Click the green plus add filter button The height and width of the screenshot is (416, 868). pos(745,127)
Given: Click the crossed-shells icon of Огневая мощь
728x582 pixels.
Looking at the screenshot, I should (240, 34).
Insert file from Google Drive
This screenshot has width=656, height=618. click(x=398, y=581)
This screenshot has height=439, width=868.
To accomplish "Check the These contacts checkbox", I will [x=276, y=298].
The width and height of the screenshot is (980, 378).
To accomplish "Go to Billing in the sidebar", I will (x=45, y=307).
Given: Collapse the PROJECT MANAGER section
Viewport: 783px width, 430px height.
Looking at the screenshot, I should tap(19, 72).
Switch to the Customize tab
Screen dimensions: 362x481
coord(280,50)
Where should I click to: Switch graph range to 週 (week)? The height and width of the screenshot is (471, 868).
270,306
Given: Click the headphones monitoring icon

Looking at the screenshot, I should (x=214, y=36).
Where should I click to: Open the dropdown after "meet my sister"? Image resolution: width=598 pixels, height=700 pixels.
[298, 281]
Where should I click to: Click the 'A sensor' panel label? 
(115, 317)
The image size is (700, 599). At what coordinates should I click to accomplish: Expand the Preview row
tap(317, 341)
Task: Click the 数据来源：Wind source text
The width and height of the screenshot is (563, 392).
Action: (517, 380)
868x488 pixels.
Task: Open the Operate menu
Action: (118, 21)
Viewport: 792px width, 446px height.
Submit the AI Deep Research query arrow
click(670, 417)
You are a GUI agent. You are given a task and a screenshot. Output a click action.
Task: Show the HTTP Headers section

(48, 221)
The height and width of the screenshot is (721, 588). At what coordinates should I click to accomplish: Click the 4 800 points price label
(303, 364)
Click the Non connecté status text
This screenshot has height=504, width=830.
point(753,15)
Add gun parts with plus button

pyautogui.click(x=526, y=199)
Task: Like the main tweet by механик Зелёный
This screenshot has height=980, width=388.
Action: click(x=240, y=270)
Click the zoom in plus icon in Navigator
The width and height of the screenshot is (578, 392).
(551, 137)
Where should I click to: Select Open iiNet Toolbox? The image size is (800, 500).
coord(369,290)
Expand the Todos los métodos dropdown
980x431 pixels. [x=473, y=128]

#### Work request:
Nothing except a number is needed: how many lines of the entries contain the word "will"?

#### Task output:
2